◆ **Directions**: The goal is to restate all of the records below word for word.

★ ★ ★

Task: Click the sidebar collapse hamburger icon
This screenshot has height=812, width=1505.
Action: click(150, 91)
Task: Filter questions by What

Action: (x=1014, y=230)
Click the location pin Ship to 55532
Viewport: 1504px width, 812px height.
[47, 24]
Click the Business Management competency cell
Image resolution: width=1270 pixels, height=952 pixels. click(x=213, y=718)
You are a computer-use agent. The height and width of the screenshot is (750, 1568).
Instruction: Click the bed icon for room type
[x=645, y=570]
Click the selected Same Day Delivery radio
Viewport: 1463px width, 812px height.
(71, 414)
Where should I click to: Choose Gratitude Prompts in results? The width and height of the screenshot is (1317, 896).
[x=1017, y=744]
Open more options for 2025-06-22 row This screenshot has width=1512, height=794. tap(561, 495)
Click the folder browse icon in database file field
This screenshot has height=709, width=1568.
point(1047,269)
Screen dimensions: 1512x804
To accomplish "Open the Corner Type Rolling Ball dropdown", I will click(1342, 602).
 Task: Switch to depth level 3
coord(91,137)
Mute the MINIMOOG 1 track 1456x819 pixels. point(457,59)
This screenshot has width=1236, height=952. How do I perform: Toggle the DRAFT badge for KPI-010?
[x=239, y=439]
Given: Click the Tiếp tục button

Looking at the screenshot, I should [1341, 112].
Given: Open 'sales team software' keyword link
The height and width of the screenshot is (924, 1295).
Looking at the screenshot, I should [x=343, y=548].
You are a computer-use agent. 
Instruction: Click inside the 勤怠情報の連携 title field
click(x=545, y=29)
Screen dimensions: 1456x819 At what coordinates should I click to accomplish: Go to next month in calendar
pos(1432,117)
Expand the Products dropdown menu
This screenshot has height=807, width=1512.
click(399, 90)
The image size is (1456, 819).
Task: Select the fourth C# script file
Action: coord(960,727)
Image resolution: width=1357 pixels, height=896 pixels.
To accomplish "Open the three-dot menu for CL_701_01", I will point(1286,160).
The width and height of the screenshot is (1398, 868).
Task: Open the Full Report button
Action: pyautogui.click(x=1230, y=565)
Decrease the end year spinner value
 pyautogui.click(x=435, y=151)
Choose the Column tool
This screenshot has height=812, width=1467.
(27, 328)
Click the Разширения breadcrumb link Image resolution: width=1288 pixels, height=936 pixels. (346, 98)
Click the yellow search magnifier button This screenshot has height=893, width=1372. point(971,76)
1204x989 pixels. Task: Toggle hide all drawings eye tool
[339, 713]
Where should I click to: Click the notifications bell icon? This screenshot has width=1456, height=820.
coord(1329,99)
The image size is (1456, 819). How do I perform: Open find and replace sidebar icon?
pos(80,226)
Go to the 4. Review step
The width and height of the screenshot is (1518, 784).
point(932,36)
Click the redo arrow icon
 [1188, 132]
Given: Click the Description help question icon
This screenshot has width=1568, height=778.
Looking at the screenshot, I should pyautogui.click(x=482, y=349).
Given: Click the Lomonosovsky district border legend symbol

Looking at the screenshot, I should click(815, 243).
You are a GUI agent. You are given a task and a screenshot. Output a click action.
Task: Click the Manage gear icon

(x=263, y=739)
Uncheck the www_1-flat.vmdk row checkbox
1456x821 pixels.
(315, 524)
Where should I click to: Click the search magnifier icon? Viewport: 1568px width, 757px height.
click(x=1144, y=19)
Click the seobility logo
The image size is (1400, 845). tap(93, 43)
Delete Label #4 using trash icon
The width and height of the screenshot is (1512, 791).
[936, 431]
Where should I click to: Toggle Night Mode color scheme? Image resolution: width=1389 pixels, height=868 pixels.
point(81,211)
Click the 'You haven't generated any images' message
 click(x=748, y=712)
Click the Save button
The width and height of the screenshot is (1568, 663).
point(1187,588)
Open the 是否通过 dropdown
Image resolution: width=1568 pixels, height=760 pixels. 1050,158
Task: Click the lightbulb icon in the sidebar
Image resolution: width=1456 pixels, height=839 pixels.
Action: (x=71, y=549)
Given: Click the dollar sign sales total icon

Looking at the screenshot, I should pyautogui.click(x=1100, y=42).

★ ★ ★

◆ **Exercise answer**:
Task: Click the sidebar collapse hamburger icon
This screenshot has height=812, width=1505.
Action: click(150, 91)
Task: Filter questions by What

Action: (x=1014, y=230)
Click the location pin Ship to 55532
Viewport: 1504px width, 812px height.
[47, 24]
Click the Business Management competency cell
Image resolution: width=1270 pixels, height=952 pixels. click(x=213, y=718)
You are a computer-use agent. The height and width of the screenshot is (750, 1568).
Instruction: Click the bed icon for room type
[x=645, y=570]
Click the selected Same Day Delivery radio
Viewport: 1463px width, 812px height.
(71, 414)
Where should I click to: Choose Gratitude Prompts in results? The width and height of the screenshot is (1317, 896).
[x=1017, y=744]
Open more options for 2025-06-22 row This screenshot has width=1512, height=794. tap(561, 495)
Click the folder browse icon in database file field
This screenshot has height=709, width=1568.
point(1047,269)
Screen dimensions: 1512x804
To accomplish "Open the Corner Type Rolling Ball dropdown", I will click(1342, 602).
 Task: Switch to depth level 3
coord(91,137)
Mute the MINIMOOG 1 track 1456x819 pixels. point(457,59)
This screenshot has width=1236, height=952. How do I perform: Toggle the DRAFT badge for KPI-010?
[x=239, y=439]
Given: Click the Tiếp tục button

Looking at the screenshot, I should [1341, 112].
Given: Open 'sales team software' keyword link
The height and width of the screenshot is (924, 1295).
Looking at the screenshot, I should [x=343, y=548].
You are a computer-use agent. 
Instruction: Click inside the 勤怠情報の連携 title field
click(x=545, y=29)
Screen dimensions: 1456x819 At what coordinates should I click to accomplish: Go to next month in calendar
pos(1432,117)
Expand the Products dropdown menu
This screenshot has height=807, width=1512.
click(399, 90)
The image size is (1456, 819).
Task: Select the fourth C# script file
Action: coord(960,727)
Image resolution: width=1357 pixels, height=896 pixels.
To accomplish "Open the three-dot menu for CL_701_01", I will point(1286,160).
The width and height of the screenshot is (1398, 868).
Task: Open the Full Report button
Action: pyautogui.click(x=1230, y=565)
Decrease the end year spinner value
 pyautogui.click(x=435, y=151)
Choose the Column tool
This screenshot has height=812, width=1467.
(27, 328)
Click the Разширения breadcrumb link Image resolution: width=1288 pixels, height=936 pixels. (346, 98)
Click the yellow search magnifier button This screenshot has height=893, width=1372. point(971,76)
1204x989 pixels. Task: Toggle hide all drawings eye tool
[339, 713]
Where should I click to: Click the notifications bell icon? This screenshot has width=1456, height=820.
coord(1329,99)
The image size is (1456, 819). How do I perform: Open find and replace sidebar icon?
pos(80,226)
Go to the 4. Review step
The width and height of the screenshot is (1518, 784).
point(932,36)
Click the redo arrow icon
 [1188, 132]
Given: Click the Description help question icon
This screenshot has width=1568, height=778.
Looking at the screenshot, I should pyautogui.click(x=482, y=349).
Given: Click the Lomonosovsky district border legend symbol

Looking at the screenshot, I should click(815, 243).
You are a GUI agent. You are given a task and a screenshot. Output a click action.
Task: Click the Manage gear icon

(x=263, y=739)
Uncheck the www_1-flat.vmdk row checkbox
1456x821 pixels.
(315, 524)
Where should I click to: Click the search magnifier icon? Viewport: 1568px width, 757px height.
click(x=1144, y=19)
Click the seobility logo
The image size is (1400, 845). tap(93, 43)
Delete Label #4 using trash icon
The width and height of the screenshot is (1512, 791).
[936, 431]
Where should I click to: Toggle Night Mode color scheme? Image resolution: width=1389 pixels, height=868 pixels.
point(81,211)
Click the 'You haven't generated any images' message
 click(x=748, y=712)
Click the Save button
The width and height of the screenshot is (1568, 663).
point(1187,588)
Open the 是否通过 dropdown
Image resolution: width=1568 pixels, height=760 pixels. 1050,158
Task: Click the lightbulb icon in the sidebar
Image resolution: width=1456 pixels, height=839 pixels.
Action: (x=71, y=549)
Given: Click the dollar sign sales total icon

Looking at the screenshot, I should pyautogui.click(x=1100, y=42).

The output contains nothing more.